▶ [Work item] Using only the entries below, output the lines starting at the one containing "You are a GUI" and ending at the one containing "You are a computer-use agent. Screen", exactly and inclusive of both, omitting the pictures.

▶ [Given data]
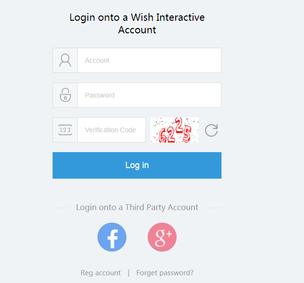Focus the Password input field
The height and width of the screenshot is (283, 304).
tap(149, 95)
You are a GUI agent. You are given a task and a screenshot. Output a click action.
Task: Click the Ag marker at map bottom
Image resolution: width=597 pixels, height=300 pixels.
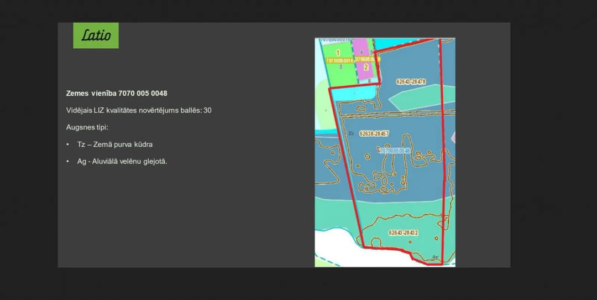(436, 257)
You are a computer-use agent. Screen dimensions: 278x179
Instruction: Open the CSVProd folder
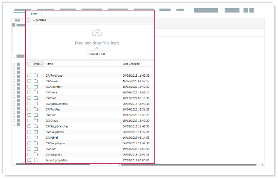point(51,98)
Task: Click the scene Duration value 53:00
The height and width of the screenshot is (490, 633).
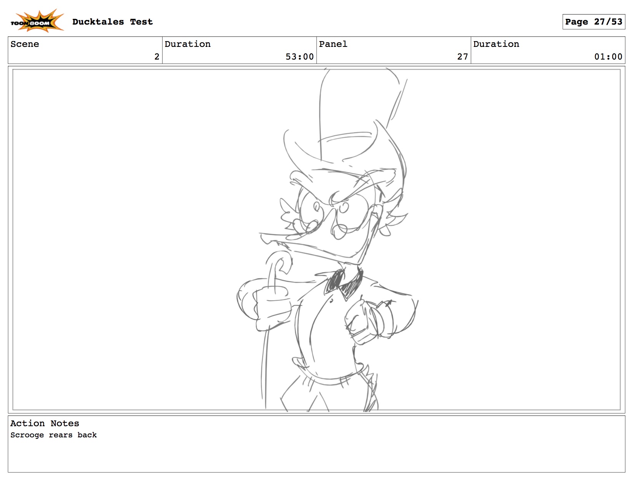Action: [299, 57]
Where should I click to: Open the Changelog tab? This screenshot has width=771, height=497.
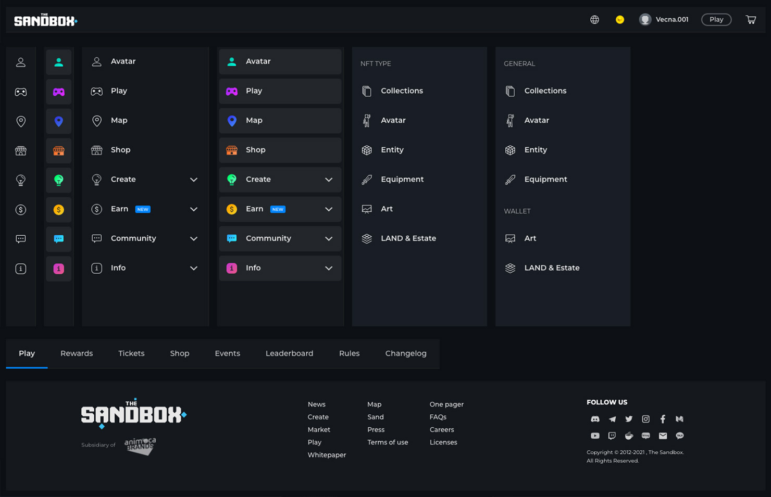coord(405,353)
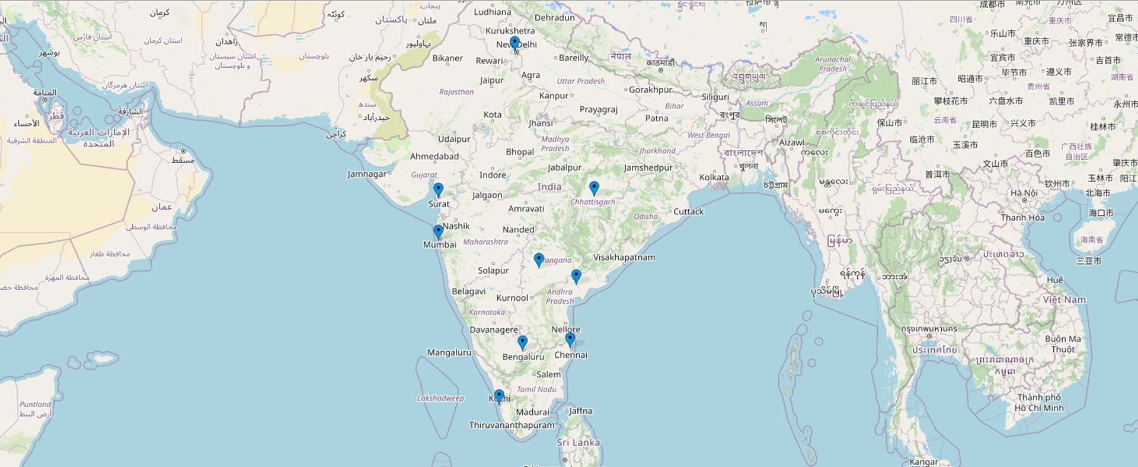Click the Việt Nam country label
The height and width of the screenshot is (467, 1138).
click(x=1065, y=300)
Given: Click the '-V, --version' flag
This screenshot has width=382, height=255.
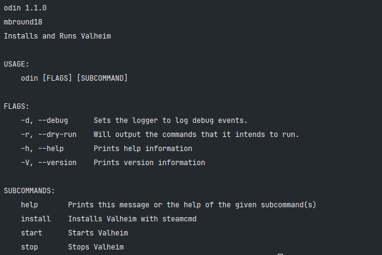Looking at the screenshot, I should coord(49,163).
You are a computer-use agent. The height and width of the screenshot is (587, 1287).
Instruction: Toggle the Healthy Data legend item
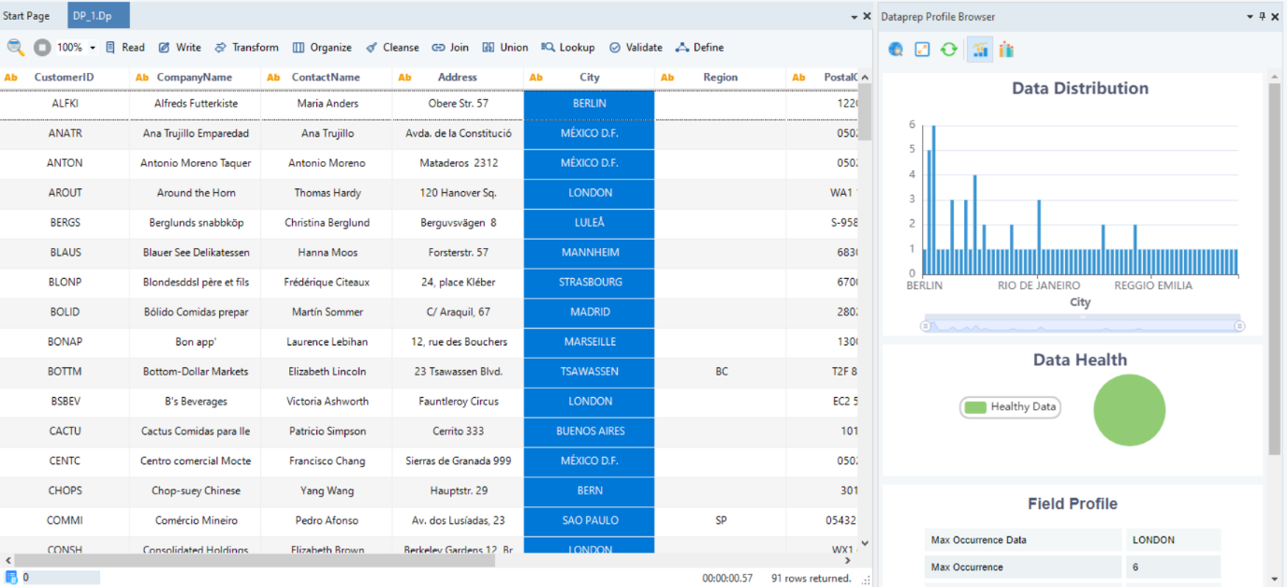[1011, 407]
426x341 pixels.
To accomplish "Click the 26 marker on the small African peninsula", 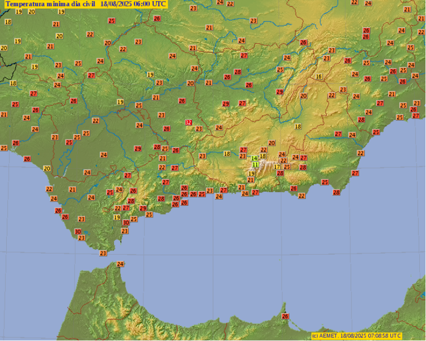I will click(x=285, y=316).
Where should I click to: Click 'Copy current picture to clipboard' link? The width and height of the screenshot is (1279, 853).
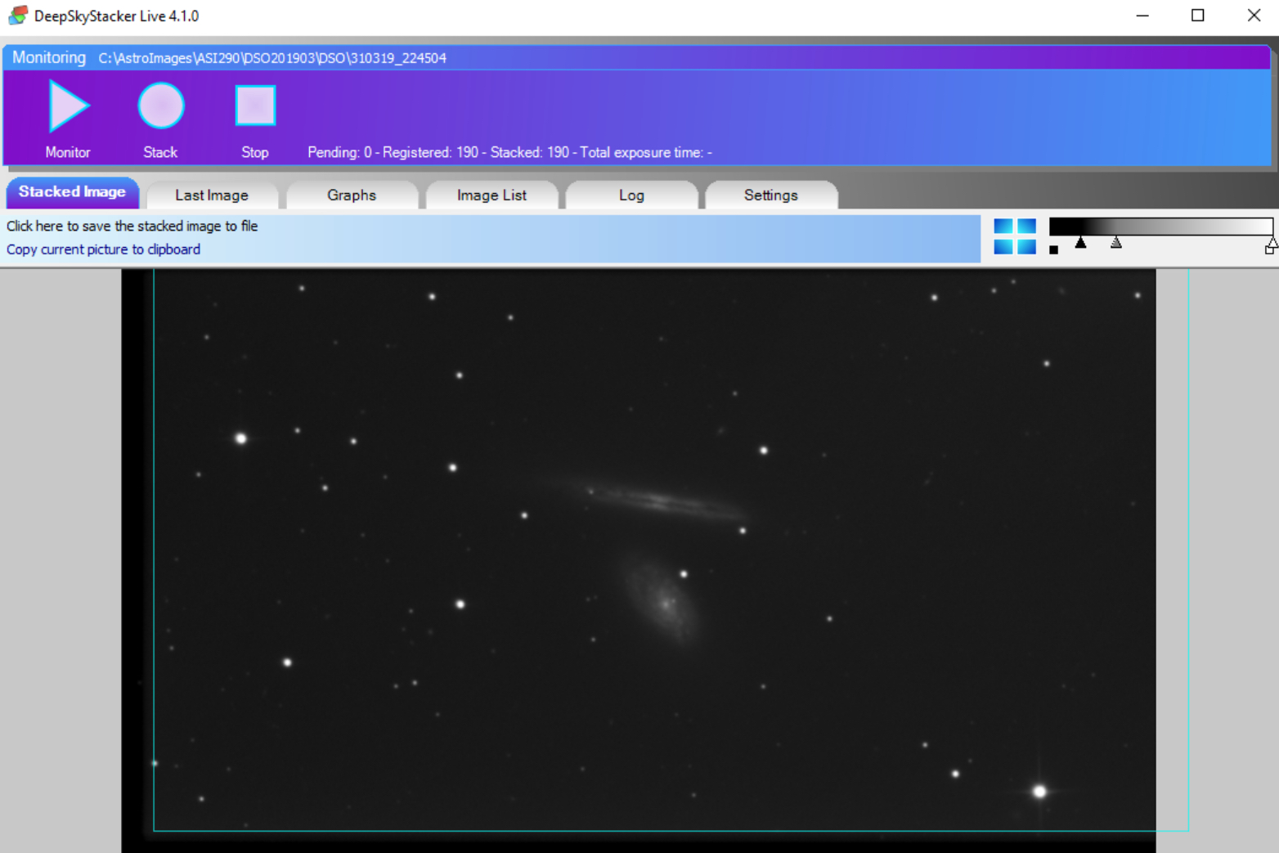click(104, 249)
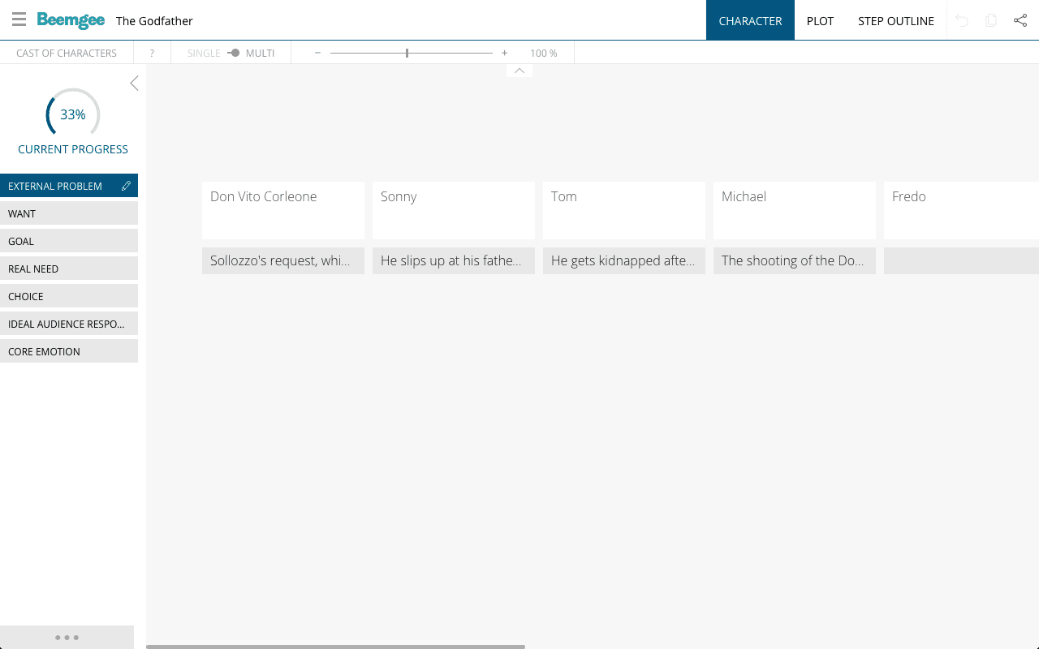Viewport: 1039px width, 649px height.
Task: Click the duplicate document icon
Action: tap(990, 19)
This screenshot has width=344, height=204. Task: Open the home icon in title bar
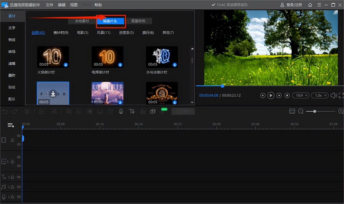(310, 5)
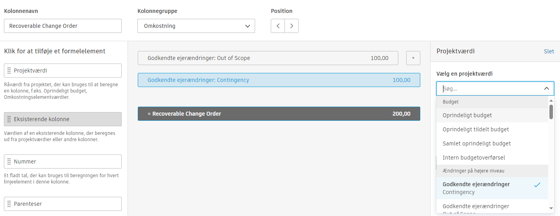Click the Kolonnenavn text field
The image size is (560, 216).
coord(63,26)
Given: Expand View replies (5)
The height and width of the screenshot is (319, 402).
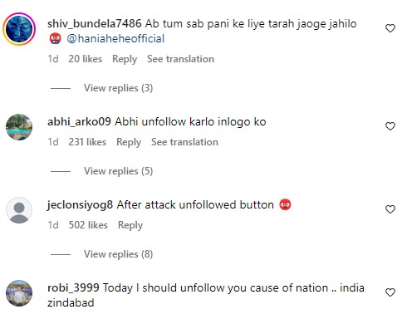Looking at the screenshot, I should (118, 171).
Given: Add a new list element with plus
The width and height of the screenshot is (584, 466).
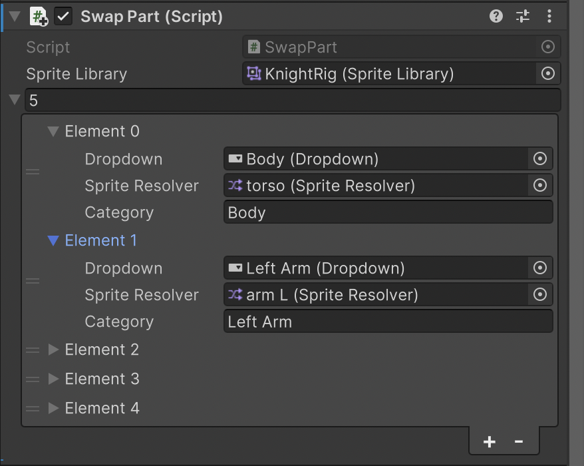Looking at the screenshot, I should point(490,442).
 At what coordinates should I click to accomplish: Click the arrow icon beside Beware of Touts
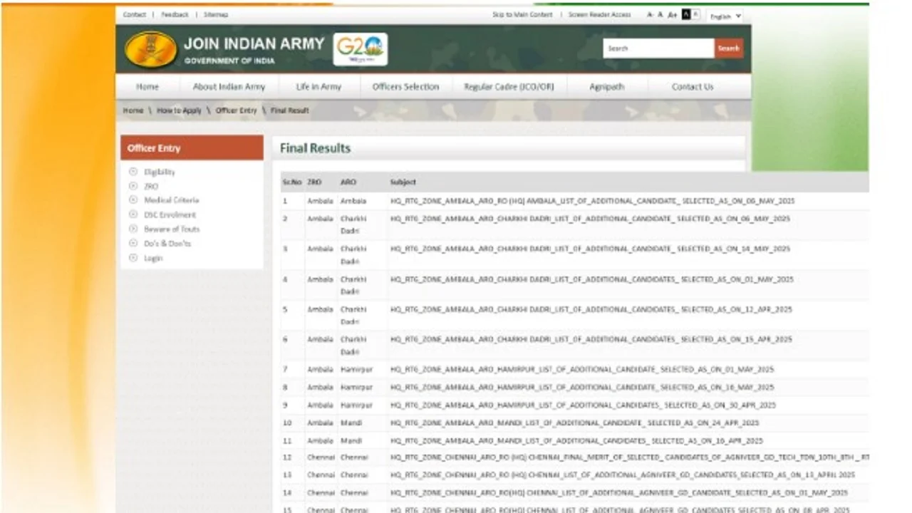pos(133,229)
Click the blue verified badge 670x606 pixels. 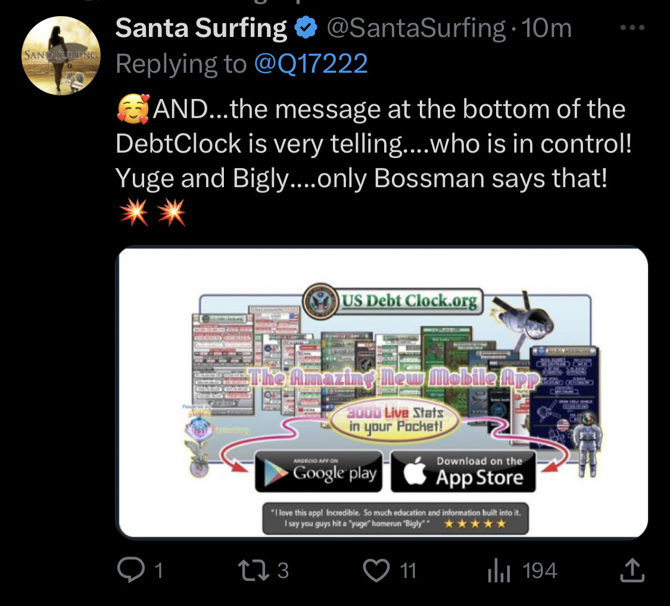306,28
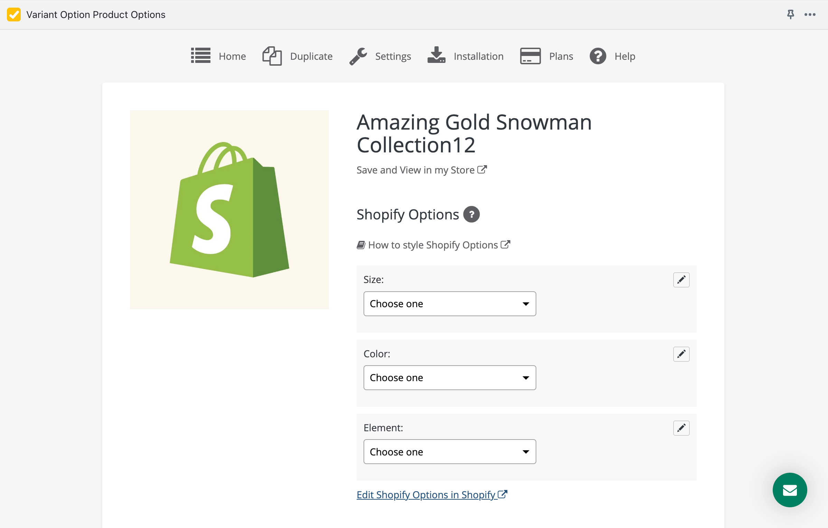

▶ [Result of the exercise]
You are a GUI agent. You are given a task and a screenshot. Output a click action.
Task: Click the Ag marker at map bottom
Image resolution: width=597 pixels, height=300 pixels.
(436, 257)
You are a computer-use agent. Screen dimensions: 278x179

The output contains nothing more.